=== Supplied information ===

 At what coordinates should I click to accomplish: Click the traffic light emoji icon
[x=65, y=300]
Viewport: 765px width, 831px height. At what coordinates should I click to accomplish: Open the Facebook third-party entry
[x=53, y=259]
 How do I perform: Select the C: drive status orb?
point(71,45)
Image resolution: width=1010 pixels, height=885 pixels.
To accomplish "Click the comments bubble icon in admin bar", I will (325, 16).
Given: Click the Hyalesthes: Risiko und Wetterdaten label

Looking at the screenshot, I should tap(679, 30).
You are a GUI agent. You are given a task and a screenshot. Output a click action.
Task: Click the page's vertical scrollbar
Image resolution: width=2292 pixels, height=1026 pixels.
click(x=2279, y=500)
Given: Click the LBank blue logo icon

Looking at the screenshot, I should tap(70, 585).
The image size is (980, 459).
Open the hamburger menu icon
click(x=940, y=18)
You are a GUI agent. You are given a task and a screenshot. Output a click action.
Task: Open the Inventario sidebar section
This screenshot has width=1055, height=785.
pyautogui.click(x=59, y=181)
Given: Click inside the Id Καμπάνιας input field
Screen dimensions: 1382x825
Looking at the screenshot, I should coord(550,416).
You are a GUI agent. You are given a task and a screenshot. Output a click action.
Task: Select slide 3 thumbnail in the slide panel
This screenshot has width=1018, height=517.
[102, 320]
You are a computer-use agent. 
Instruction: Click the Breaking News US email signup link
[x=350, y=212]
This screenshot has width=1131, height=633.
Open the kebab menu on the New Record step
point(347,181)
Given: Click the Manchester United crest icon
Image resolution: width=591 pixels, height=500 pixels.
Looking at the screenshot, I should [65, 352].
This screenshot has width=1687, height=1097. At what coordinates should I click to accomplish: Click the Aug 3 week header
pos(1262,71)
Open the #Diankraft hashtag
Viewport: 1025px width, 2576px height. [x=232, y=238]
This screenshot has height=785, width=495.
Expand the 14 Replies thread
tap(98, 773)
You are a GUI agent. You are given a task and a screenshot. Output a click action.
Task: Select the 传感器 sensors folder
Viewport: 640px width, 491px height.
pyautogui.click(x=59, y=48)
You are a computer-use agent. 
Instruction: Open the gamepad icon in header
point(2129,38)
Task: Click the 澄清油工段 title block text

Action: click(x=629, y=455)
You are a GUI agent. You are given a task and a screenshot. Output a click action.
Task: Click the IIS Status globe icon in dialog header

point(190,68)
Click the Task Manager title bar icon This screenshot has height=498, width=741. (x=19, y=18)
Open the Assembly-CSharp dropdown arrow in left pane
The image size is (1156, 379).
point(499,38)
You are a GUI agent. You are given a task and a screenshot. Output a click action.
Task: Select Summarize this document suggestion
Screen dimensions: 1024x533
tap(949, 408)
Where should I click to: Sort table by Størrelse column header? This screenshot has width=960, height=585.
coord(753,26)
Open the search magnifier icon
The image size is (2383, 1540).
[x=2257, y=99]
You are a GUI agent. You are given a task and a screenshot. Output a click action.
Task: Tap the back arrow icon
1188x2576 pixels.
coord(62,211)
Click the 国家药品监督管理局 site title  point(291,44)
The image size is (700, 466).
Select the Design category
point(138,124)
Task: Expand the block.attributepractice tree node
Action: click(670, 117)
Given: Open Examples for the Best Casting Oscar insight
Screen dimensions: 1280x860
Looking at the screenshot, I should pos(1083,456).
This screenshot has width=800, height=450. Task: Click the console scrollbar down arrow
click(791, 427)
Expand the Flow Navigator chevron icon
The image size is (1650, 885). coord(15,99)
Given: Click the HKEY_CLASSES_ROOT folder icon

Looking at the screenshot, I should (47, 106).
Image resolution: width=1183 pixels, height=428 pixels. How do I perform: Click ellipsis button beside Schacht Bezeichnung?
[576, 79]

===

The response should consist of the entries, retyped exactly and in full.

Answer area |
 At what coordinates should I click to accomplish: Click the traffic light emoji icon
[x=65, y=300]
Viewport: 765px width, 831px height. At what coordinates should I click to accomplish: Open the Facebook third-party entry
[x=53, y=259]
 How do I perform: Select the C: drive status orb?
point(71,45)
Image resolution: width=1010 pixels, height=885 pixels.
To accomplish "Click the comments bubble icon in admin bar", I will (325, 16).
Given: Click the Hyalesthes: Risiko und Wetterdaten label

Looking at the screenshot, I should tap(679, 30).
You are a GUI agent. You are given a task and a screenshot. Output a click action.
Task: Click the page's vertical scrollbar
Image resolution: width=2292 pixels, height=1026 pixels.
click(x=2279, y=500)
Given: Click the LBank blue logo icon

Looking at the screenshot, I should tap(70, 585).
The image size is (980, 459).
Open the hamburger menu icon
click(x=940, y=18)
You are a GUI agent. You are given a task and a screenshot. Output a click action.
Task: Open the Inventario sidebar section
This screenshot has width=1055, height=785.
pyautogui.click(x=59, y=181)
Given: Click inside the Id Καμπάνιας input field
Screen dimensions: 1382x825
Looking at the screenshot, I should coord(550,416).
You are a GUI agent. You are given a task and a screenshot. Output a click action.
Task: Select slide 3 thumbnail in the slide panel
This screenshot has width=1018, height=517.
[102, 320]
You are a computer-use agent. 
Instruction: Click the Breaking News US email signup link
[x=350, y=212]
This screenshot has width=1131, height=633.
Open the kebab menu on the New Record step
point(347,181)
Given: Click the Manchester United crest icon
Image resolution: width=591 pixels, height=500 pixels.
Looking at the screenshot, I should [65, 352].
This screenshot has width=1687, height=1097. At what coordinates should I click to accomplish: Click the Aug 3 week header
pos(1262,71)
Open the #Diankraft hashtag
Viewport: 1025px width, 2576px height. [x=232, y=238]
This screenshot has height=785, width=495.
Expand the 14 Replies thread
tap(98, 773)
You are a GUI agent. You are given a task and a screenshot. Output a click action.
Task: Select the 传感器 sensors folder
Viewport: 640px width, 491px height.
pyautogui.click(x=59, y=48)
You are a computer-use agent. 
Instruction: Open the gamepad icon in header
point(2129,38)
Task: Click the 澄清油工段 title block text

Action: click(x=629, y=455)
You are a GUI agent. You are given a task and a screenshot. Output a click action.
Task: Click the IIS Status globe icon in dialog header

point(190,68)
Click the Task Manager title bar icon This screenshot has height=498, width=741. (x=19, y=18)
Open the Assembly-CSharp dropdown arrow in left pane
The image size is (1156, 379).
point(499,38)
You are a GUI agent. You are given a task and a screenshot. Output a click action.
Task: Select Summarize this document suggestion
Screen dimensions: 1024x533
tap(949, 408)
Where should I click to: Sort table by Størrelse column header? This screenshot has width=960, height=585.
coord(753,26)
Open the search magnifier icon
The image size is (2383, 1540).
[x=2257, y=99]
You are a GUI agent. You are given a task and a screenshot. Output a click action.
Task: Tap the back arrow icon
1188x2576 pixels.
coord(62,211)
Click the 国家药品监督管理局 site title  point(291,44)
The image size is (700, 466).
Select the Design category
point(138,124)
Task: Expand the block.attributepractice tree node
Action: click(670, 117)
Given: Open Examples for the Best Casting Oscar insight
Screen dimensions: 1280x860
Looking at the screenshot, I should pos(1083,456).
This screenshot has width=800, height=450. Task: Click the console scrollbar down arrow
click(791, 427)
Expand the Flow Navigator chevron icon
The image size is (1650, 885). coord(15,99)
Given: Click the HKEY_CLASSES_ROOT folder icon

Looking at the screenshot, I should (47, 106).
Image resolution: width=1183 pixels, height=428 pixels. How do I perform: Click ellipsis button beside Schacht Bezeichnung?
[576, 79]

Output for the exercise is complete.